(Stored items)
- - -
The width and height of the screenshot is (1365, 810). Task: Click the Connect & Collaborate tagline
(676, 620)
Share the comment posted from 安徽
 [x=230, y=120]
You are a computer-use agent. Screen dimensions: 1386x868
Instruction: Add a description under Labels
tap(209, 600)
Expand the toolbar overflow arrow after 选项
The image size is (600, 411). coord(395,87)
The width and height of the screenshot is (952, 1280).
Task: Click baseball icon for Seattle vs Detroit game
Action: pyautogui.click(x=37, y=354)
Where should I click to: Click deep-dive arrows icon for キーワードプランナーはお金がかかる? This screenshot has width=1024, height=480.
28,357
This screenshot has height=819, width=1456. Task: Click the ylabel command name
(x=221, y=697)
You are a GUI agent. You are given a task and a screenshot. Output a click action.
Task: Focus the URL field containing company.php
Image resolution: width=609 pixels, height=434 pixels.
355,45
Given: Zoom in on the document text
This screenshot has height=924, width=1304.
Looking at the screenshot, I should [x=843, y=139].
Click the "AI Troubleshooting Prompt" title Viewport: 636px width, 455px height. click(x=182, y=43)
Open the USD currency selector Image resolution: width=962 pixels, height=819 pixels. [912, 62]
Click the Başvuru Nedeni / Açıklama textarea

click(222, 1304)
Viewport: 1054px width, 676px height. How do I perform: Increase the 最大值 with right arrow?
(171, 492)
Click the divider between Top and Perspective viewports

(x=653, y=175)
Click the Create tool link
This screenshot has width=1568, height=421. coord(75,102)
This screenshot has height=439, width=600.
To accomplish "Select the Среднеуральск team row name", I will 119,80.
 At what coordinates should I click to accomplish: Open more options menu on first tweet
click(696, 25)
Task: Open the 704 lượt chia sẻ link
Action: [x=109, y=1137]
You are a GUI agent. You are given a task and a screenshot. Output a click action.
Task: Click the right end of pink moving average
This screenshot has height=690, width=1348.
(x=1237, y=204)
- - -
**EXERCISE DESCRIPTION:**
Your answer must be the complete data, repeated word for word.

**RESPONSE TO THIS EXERCISE:**
The width and height of the screenshot is (1365, 810). Task: Click the Connect & Collaborate tagline
(676, 620)
Share the comment posted from 安徽
 [x=230, y=120]
You are a computer-use agent. Screen dimensions: 1386x868
Instruction: Add a description under Labels
tap(209, 600)
Expand the toolbar overflow arrow after 选项
The image size is (600, 411). coord(395,87)
The width and height of the screenshot is (952, 1280).
Task: Click baseball icon for Seattle vs Detroit game
Action: pyautogui.click(x=37, y=354)
Where should I click to: Click deep-dive arrows icon for キーワードプランナーはお金がかかる? This screenshot has width=1024, height=480.
28,357
This screenshot has height=819, width=1456. Task: Click the ylabel command name
(x=221, y=697)
You are a GUI agent. You are given a task and a screenshot. Output a click action.
Task: Focus the URL field containing company.php
Image resolution: width=609 pixels, height=434 pixels.
355,45
Given: Zoom in on the document text
This screenshot has height=924, width=1304.
Looking at the screenshot, I should [x=843, y=139].
Click the "AI Troubleshooting Prompt" title Viewport: 636px width, 455px height. click(x=182, y=43)
Open the USD currency selector Image resolution: width=962 pixels, height=819 pixels. [912, 62]
Click the Başvuru Nedeni / Açıklama textarea

click(222, 1304)
Viewport: 1054px width, 676px height. How do I perform: Increase the 最大值 with right arrow?
(171, 492)
Click the divider between Top and Perspective viewports

(x=653, y=175)
Click the Create tool link
This screenshot has width=1568, height=421. coord(75,102)
This screenshot has height=439, width=600.
To accomplish "Select the Среднеуральск team row name", I will 119,80.
 At what coordinates should I click to accomplish: Open more options menu on first tweet
click(696, 25)
Task: Open the 704 lượt chia sẻ link
Action: [x=109, y=1137]
You are a GUI agent. You are given a task and a screenshot. Output a click action.
Task: Click the right end of pink moving average
This screenshot has height=690, width=1348.
(x=1237, y=204)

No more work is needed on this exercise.